O resto de material de construção no interior do imóvel da Rua São Francisco, 195, no Centro de Santos, é o espólio do fim de uma era. Entre a movimentação dos operários e o vazio do salão, até então tomado por entulho, mais um capítulo da recente história santista se esgota. Após 41 anos de atividade ininterrupta, o remanescente do cinema de entretenimento adulto dá adeus: o (icônico) cine Júlio Dantas fechou as portas.
Retrato da “boca do lixo” de Santos – nome dado às vias centrais que reuniam bares e “inferninhos” destinados aos prazeres carnais –, o cine adulto fez parte do chamado circuito boêmio santista. Além do espaço, esse pequeno universo particular era formado pelos teatros Guarany e Coliseu, que no passado exibiam longas adultos e apresentações eróticas ao vivo. Cenas eternizadas e corriqueira nas páginas dos romances do santista Plínio Marcos (1930-1999).
Era comum anúncios de suas exibições cinematográficas do Júlio Dantas no caderno Galeria, de A Tribuna.E, apesar do declínio do Centro santista nas últimas décadas, se manteve ativo, em meio à popularização do consumo do gênero pornô por streaming (via internet). Nos anos finais de existência, o espaço santista conseguia reunir uma média de 90 espectadores por dia.
A última pá de cal, contudo, veio com a pandemia de Covid-19 e a proibição das salas de cinema para conter a escalada do novo coronavírus. Desta forma, apenas o comportado Roxy se mantém como baluarte entre os antigos cinemas santistas, que hoje dão lugar a residenciais ou não resistiram à invasão de redes nacionais das telonas em terras locais.
No imóvel, os trabalhadores não sabem informar sobre o destino no antigo cinema, responsável pela satisfação momentânea de muitos marmanjos.ATribuna.com.br também não conseguiu contato com o proprietário do espaço. As duvidosas poltronas e a tela que exibia projeções para o deleite dos frequentadores não mais estão no espaço. Seu destino é uma incógnita.
Fim de um ciclo
Com as portas abertas em 1979, o Júlio Dantas (adulto) funcionou por décadas na Rua Martim Afonso. Já no atual século, em 2006, mudou para a Rua São Francisco, no qual já sentia o impacto da popularização da internet, após sobreviver à invasão dos aparelhos de televisão, que retirou parte do público habitual das telonas.
Mas a história do icônico espaço santista teve a sua origem de forma mais comportada. Em 1956, o Real Centro Português transformou uma área ociosa num salão teatro. E batizou o espaço com nome do escritor, teatrólogo e político lusitano Júlio Dantas (1876-1962), reconhecido como um dos mais notórios intelectuais daquela nação no século passado.

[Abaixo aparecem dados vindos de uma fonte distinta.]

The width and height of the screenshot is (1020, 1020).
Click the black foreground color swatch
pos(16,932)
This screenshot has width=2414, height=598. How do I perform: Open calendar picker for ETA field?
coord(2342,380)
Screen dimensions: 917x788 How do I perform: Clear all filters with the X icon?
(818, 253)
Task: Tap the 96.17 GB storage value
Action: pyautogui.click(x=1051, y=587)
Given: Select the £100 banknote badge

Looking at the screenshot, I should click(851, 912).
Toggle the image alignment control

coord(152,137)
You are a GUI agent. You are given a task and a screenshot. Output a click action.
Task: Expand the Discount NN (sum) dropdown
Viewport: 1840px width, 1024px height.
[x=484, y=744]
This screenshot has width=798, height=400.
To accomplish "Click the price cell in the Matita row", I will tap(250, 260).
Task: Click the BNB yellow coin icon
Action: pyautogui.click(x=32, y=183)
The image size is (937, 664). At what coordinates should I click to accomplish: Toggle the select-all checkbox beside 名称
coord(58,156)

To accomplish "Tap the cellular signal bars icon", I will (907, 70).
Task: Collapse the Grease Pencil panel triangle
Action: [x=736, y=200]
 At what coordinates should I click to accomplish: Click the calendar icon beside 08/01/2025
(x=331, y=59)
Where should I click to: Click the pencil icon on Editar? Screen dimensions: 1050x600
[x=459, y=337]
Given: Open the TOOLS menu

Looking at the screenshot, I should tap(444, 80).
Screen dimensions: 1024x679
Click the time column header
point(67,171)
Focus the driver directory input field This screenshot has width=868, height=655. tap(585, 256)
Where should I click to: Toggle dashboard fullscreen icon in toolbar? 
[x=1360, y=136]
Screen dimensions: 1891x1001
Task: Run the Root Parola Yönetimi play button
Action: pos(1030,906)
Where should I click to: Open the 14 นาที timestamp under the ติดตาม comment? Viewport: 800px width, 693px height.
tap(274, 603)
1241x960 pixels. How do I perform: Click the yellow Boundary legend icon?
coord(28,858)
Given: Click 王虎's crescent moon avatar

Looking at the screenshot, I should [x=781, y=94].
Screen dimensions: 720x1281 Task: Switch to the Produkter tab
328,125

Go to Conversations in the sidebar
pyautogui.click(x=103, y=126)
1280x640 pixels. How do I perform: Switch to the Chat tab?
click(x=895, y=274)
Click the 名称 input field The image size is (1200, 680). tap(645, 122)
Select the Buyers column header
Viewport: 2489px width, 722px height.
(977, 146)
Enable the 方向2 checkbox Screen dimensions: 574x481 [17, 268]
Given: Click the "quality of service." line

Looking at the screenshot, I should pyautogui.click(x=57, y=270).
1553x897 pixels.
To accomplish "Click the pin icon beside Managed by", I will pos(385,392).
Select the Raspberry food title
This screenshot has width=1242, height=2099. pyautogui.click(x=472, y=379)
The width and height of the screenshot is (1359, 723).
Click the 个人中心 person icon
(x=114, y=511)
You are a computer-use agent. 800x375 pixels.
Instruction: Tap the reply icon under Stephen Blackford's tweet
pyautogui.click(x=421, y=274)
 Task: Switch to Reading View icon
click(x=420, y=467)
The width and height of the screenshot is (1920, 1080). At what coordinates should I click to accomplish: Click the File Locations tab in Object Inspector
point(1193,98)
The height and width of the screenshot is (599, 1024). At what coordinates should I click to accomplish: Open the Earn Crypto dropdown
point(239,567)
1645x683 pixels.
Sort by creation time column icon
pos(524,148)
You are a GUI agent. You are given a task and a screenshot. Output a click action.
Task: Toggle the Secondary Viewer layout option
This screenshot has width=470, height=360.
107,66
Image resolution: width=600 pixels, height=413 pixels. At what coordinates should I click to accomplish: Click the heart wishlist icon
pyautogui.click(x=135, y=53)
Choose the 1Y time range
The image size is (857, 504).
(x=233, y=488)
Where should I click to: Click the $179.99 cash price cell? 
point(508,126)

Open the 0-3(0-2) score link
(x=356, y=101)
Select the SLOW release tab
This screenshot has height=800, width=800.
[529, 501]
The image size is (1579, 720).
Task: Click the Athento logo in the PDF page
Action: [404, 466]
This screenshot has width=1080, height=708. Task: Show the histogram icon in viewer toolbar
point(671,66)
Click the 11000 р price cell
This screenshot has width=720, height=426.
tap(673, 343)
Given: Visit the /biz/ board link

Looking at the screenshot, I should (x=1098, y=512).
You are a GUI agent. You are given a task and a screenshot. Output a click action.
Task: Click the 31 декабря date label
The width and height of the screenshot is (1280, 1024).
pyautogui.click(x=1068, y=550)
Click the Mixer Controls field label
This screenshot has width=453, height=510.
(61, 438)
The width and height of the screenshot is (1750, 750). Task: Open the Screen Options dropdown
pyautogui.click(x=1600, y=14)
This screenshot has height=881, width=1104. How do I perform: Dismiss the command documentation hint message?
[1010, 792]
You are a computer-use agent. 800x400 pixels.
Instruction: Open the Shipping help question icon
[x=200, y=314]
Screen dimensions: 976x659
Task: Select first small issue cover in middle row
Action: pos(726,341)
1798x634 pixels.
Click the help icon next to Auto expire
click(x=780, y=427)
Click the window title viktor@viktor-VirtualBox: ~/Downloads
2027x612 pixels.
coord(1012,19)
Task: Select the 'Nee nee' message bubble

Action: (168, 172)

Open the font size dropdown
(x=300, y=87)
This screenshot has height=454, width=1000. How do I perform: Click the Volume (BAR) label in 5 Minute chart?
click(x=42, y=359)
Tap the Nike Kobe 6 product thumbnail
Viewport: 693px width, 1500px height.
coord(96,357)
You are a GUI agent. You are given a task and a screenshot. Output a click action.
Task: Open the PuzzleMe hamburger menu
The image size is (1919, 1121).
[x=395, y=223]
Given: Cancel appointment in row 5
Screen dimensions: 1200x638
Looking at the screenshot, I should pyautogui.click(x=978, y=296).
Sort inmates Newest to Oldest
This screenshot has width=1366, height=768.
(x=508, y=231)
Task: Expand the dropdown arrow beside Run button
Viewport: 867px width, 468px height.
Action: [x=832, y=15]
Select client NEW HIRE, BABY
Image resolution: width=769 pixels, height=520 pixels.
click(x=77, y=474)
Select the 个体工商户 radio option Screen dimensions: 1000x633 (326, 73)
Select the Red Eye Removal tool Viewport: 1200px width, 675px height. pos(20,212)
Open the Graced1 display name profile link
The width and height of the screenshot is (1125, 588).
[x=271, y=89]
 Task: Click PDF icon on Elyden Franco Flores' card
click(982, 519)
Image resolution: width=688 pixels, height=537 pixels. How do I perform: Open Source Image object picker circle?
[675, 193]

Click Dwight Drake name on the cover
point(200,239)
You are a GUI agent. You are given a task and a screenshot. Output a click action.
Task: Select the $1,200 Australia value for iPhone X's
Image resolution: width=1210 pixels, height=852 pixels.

O espaço se tornaria uma das casas teatrais tradicionais e confortáveis da região, recebendo companhias e peças de renome internacional. Júlio Dantas, o escritor, teve suas principais obras encenadas no palco do local que leva seu nome. Em meio a dívidas crescentes, o cinema vendido, na década de 1979, foi adaptado para receber exibições voltadas aos maiores 18 anos.